Department for Education
Senior Interaction Designer
2023
Darren Courtney - Senior IxD
Dale Moore - Content design
Elena Bracey - User research
Costa Christou - User research
Zoe Popperwell - User research
I rebuilt the dashboard around one principle: surface outstanding actions and hide everything else. Mentors were listed with their assigned ECTs nested underneath, grouped with light horizontal rules. Names were the only links in the list, which took the guesswork out of where to go next. Statuses moved into colour-coded tags, and I reworked the status names so they matched tutors' mental models rather than the system's. A warning component pulled any unassigned ECT to the top of the page; once a mentor was assigned, the warning cleared and the teacher settled into place. The whole thing was mobile-first and responsive.
Above: Walkthrough of the first iteration: the redesigned dashboard, with mentors and their ECTs nested together, colour-coded statuses, and the warning that flags any teacher still needing a mentor.

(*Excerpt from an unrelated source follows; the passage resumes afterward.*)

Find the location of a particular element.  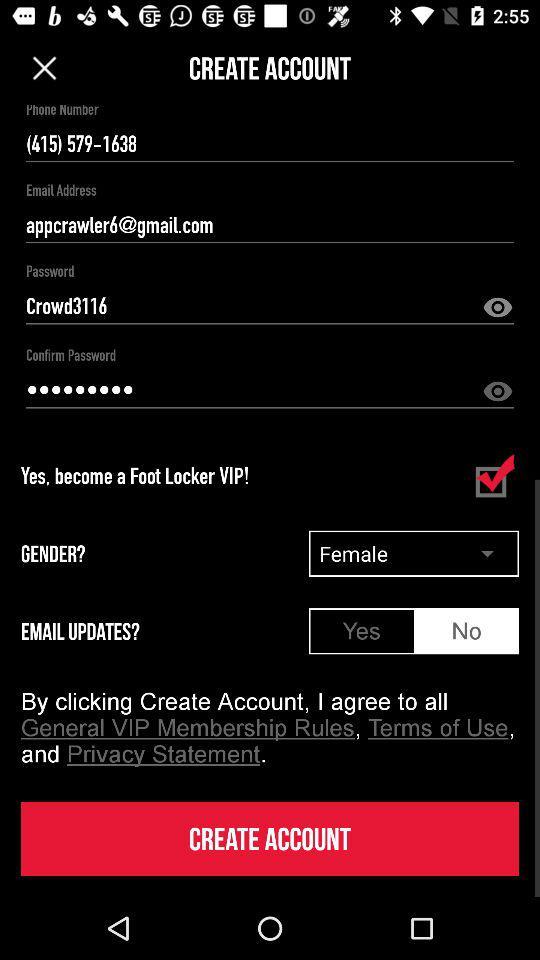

Testing surfaced a problem I would not have predicted. The primary action button had been placed at the foot of the page, on the assumption that users might otherwise miss the content above it. On smaller screens it dropped off the visible area, and some tutors read it as belonging to the tabs above, a hangover from the old design. The fix was to stop using placement to force people past content, and instead put the action where users were already looking for it.
Routing took three iterations to settle. Changing an ECT's mentor sent users to different places depending on whether they had clicked the mentor or the teacher. Making it consistent left the confirmation unclear; routing straight back to the list cluttered the page. The version that worked was a dedicated confirmation page with a clear heading and a single action back to the management view. Not the first idea, but the right one.
Above: Second iteration: the UI and content changes that came out of testing with school induction tutors, including the routing fix and the new confirmation page.
The team also piloted a different way of validating the work. Instead of a conventional prototype, we built a review app from the development branch and tested on real data. For a tool this interconnected, that exposed issues a hard-coded prototype would have hidden, and it meant a tested design could move towards release without being rebuilt. The standard prototype kit still had its place for isolated component testing, but for work this complex the review app was the better instrument.